As Apple Prepares to Report, Microsoft Story Still Pathetic
Positive media reaction to the prospects of this deal starts from several faulty premises:
Steve Ballmer has a formidable long-term vision for Microsoft He can actually execute this vision and Somehow, it's acceptable to insinuate that we can hold Dell responsible for Microsoft's hideous performance, outside of Xbox and the blind resigning of Windows licensing deals, over the last five years.But John Don't Call Me Radek Dvorak's article takes the cake for comfortably numb living in an alternate reality. Granted, it was in PC World, but still, even those guys should know the score.
Dvorak presents his case as if there's nothing wrong. Like there was just some sort of setback or obstacle -- the type of "misstep" Reed Hastings made with Qwikster at Netflix (NFLX) -- Ballmer and Microsoft need to overcome. And Dell provides the answer -- picked out of the ether by some director or maybe the CEO himself -- to this benign riddle.

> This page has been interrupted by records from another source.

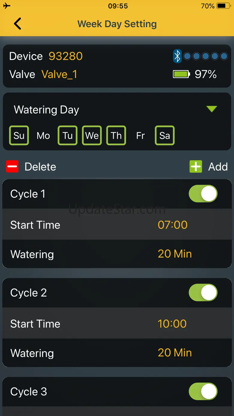Open Cycle 2 watering 20 Min picker
This screenshot has width=234, height=416.
point(175,353)
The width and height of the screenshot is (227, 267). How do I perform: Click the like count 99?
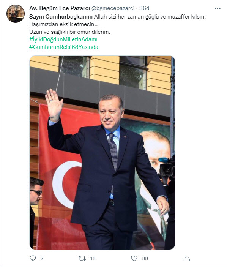coord(145,259)
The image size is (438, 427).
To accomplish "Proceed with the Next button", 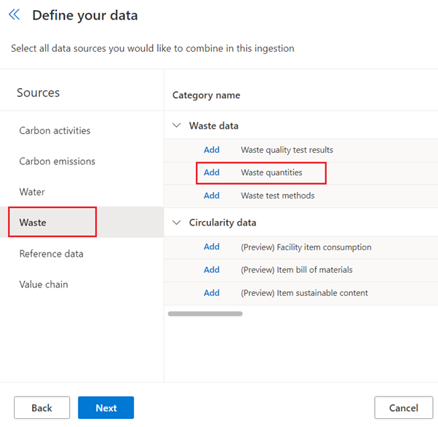I will click(105, 408).
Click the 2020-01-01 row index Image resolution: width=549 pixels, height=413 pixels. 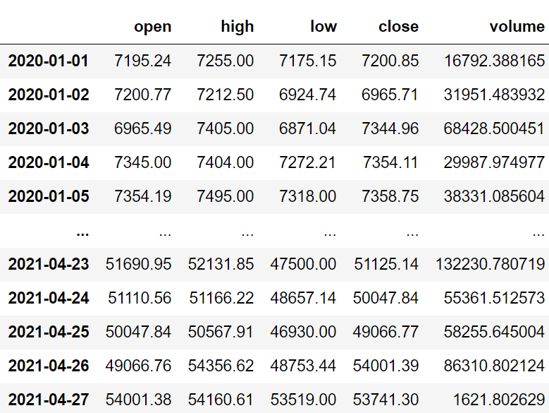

Here's the CliffsNotes of Dvorak's take culled straight from his article:
My readers know my thesis about the future of Microsoft and that future is hardware. The Surface tablet is only the beginning . . . As a part owner of Dell, the company would not have to worry about Dell getting irked by the channel conflict. It's a dream come true for both companies.
Sounds like it's straight from a Saturday Night Live sketch. But it gets better.
Dvorak makes the same argument I hammered this morning, that Dell's ineptitude has been holding Microsoft back. It's not Microsoft's fault that it stinks, it's its "channel" partners. If Microsoft only had control over it's entire ecosystem -- you know like Apple (AAPL) -- everything would be so much different. That's all. Just a simple logistical problem that, all of a sudden, about a decade too late, Microsoft can fix in a flash by (hold your laughter) taking kind of, sort of control over a newly private Dell.